Top Five Curveballs to Look Out For When Dealing with the FMLA

The Family and Medical Leave Act (“FMLA”) requires covered employers to provide eligible employees with unpaid family and medical leave for certain qualifying reasons. While employers should definitely know the FMLA basics (i.e., whether they are “covered employers” who employ any “eligible employees”), below are five FMLA potential “curveballs” that every employer should look out for when dealing with the FMLA:

(1) Employees Seeking FMLA Leave Do Not Need to Even Mention the FMLA

Employers and human resources professionals should be aware of the qualifying reasons for FMLA because when an employee first seeks FMLA leave, the employee does not need to even mention the FMLA. The employee must merely provide at least verbal notice sufficient to make his or her employer aware that the employee needs FMLA-qualifying leave, as well as information regarding the anticipated timing and duration of the leave. See 29 C.F.R. § 825.302(c).

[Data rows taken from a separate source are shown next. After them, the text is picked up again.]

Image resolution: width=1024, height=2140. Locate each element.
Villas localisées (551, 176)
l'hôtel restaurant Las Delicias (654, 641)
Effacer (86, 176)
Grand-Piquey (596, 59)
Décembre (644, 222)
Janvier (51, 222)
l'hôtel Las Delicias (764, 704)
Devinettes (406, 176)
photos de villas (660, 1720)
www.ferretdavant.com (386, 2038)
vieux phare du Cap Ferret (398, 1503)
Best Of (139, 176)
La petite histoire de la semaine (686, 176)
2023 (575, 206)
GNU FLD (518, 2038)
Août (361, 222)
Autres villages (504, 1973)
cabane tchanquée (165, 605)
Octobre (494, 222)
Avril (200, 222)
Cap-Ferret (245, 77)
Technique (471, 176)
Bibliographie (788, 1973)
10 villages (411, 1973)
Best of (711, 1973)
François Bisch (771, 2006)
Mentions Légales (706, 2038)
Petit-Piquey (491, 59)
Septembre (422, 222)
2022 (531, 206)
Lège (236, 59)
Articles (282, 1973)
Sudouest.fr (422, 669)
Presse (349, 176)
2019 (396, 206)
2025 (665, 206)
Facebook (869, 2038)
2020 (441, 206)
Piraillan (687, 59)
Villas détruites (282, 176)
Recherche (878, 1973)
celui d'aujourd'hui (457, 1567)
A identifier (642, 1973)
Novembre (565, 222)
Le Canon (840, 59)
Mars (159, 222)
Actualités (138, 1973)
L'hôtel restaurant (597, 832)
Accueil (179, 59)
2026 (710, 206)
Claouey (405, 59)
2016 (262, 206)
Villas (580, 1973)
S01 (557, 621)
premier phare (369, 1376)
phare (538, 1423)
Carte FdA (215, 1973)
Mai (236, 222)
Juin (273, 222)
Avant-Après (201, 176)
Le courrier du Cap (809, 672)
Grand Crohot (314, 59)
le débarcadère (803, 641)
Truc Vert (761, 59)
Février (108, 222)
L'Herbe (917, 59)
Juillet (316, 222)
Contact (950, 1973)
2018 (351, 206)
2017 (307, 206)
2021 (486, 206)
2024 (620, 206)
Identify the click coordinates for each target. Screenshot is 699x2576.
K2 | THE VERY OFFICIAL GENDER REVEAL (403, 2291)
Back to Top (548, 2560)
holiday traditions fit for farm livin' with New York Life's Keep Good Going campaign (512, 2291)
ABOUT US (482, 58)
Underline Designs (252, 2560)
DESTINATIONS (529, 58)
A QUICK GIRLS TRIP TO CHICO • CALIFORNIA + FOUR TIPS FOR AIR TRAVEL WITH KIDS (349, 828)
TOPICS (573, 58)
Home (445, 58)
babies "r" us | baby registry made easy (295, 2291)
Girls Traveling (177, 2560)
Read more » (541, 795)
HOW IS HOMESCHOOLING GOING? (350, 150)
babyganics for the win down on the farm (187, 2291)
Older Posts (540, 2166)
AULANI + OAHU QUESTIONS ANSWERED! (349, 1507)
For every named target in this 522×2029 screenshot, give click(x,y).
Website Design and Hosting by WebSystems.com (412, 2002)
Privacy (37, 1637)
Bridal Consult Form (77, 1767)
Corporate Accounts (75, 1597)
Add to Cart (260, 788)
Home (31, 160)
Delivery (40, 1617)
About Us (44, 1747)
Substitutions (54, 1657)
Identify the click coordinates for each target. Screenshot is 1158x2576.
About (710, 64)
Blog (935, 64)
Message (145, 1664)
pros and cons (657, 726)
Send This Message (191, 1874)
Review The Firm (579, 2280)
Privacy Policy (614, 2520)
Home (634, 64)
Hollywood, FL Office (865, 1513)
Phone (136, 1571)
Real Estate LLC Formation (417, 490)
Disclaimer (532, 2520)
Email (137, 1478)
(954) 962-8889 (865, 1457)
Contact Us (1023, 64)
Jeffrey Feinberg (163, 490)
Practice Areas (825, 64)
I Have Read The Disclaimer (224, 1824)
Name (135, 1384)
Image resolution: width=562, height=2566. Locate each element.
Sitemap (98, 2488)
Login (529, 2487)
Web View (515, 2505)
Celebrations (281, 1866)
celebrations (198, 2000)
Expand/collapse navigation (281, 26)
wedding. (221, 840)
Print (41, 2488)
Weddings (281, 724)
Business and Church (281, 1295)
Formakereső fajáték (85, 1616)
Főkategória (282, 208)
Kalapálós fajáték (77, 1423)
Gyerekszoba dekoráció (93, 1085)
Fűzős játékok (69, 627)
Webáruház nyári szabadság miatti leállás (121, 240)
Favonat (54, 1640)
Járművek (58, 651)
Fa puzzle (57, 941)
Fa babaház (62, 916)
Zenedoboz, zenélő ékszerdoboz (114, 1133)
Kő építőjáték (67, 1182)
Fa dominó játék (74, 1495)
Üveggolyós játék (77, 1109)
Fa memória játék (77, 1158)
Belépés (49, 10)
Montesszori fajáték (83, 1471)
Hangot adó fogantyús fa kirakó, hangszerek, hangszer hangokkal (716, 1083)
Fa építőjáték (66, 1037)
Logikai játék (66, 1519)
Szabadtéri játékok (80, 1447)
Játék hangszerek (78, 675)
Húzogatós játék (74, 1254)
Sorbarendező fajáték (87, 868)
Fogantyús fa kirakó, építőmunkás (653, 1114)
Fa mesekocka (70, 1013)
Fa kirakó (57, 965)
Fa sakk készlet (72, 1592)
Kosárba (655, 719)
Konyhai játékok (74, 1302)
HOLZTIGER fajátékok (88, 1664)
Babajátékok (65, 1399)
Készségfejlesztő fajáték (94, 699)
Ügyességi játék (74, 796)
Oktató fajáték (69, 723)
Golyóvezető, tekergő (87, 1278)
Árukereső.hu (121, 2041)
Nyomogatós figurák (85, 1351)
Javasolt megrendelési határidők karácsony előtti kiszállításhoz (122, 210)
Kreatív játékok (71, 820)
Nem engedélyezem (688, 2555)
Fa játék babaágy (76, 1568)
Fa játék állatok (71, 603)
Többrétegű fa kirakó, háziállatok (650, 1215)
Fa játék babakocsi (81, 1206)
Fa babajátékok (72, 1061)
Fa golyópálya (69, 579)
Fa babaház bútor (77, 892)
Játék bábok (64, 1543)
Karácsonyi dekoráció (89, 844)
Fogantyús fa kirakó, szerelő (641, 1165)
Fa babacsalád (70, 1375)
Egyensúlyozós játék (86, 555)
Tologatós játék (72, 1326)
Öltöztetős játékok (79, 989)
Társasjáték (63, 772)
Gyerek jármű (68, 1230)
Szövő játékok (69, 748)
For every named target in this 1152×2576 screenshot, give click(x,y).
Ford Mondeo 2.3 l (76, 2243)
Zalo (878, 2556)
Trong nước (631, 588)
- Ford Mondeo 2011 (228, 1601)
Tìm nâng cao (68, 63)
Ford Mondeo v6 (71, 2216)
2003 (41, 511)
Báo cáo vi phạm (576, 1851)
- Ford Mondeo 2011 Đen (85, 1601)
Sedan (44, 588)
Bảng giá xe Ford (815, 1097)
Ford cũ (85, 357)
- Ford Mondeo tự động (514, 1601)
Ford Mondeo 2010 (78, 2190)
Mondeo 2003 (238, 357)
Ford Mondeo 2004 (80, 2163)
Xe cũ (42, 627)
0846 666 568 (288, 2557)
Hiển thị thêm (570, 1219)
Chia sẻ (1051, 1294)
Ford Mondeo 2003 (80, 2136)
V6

 (2) FMLA Interference: Liability without a Shred of Discriminatory Intent

There are two main types of claims under the FMLA: (1) interference and (2) retaliation. An FMLA interference claim requires the employee to prove that he or she was entitled to the benefit denied. An employee does not need to show that his or her employer intended to deny the right because the employer’s motives are irrelevant. Therefore, an employer who unintentionally violated the FMLA could still be liable for an interference claim.

However, to succeed on a retaliation claim, an employee must demonstrate that his or her employer intentionally discriminated against him or her in the form of an adverse employment action for having exercised an FMLA right. Therefore, an employee who brings a retaliation claim faces the increased burden of showing that an impermissible retaliatory or discriminatory animus motivated his or her employer’s actions.

(3) If the Employer Does Not Specify a Date Calculation Method, the Most Beneficial Outcome for the Employee is the Default

Generally, eligible employees are entitled to up to 12 weeks of FMLA leave at any time in the fixed 12-month period selected. 29 C.F.R. § 825.200(c). An employee could take 12 weeks of leave at the end of the year and 12 weeks at the beginning of the following year. Id. There are different ways that an employer may calculate the 12-month period and if the employer does not specify a method for such a calculation, then the method with “the most beneficial outcome for the employee will be used.” 29 C.F.R. § 825.200(e).  Therefore, if the employer fails to specify a calculation method, the method that is the most favorable to the employee will be the default.

(4) The New Definition of “Spouse” Under the FMLA

 Previously, the definition of “spouse” under the FMLA followed a “place of residence rule,” which determined whether someone met the definition of “spouse” based on the law of the state where the employee lived. However, it recently changed to a “place of celebration” rule as a result of the Department of Labor’s issuance of a Final Rule on February 25, 2015. Now, under the amended FMLA regulatory definition, eligible employees in legal same-sex marriages can take FMLA leave to care for their spouse, regardless of where they live. The Final Rule changed the regulatory definition of spouse to look to the law of the place in which the marriage was entered into, as opposed to the law of the state in which the employee resides. See 29 C.F.R. § 825.122(b).

(5) General Notice Poster Must be Readily Seen by Employees AND Applicants

 The Department of Labor Wage and Hour Division published a poster that satisfies the general notice requirement, but employers are free to make their own poster so long as it contains all of the requisite information. While most employers are aware of their obligation to post the general notice poster, many do not know that it must be posted prominently where it can be readily seen by employees and applicants for employment. 29 C.F.R. § 825.300(a)(1). Additionally, covered employers must post the general notice even if they do not employ any eligible employees. 29 C.F.R. §825.300(a)(2).  An employer that willfully violates the posting requirement may be assessed a civil money penalty by the Wage and Hour Division not to exceed $163 for each separate offense. 29 C.F.R. § 825.300.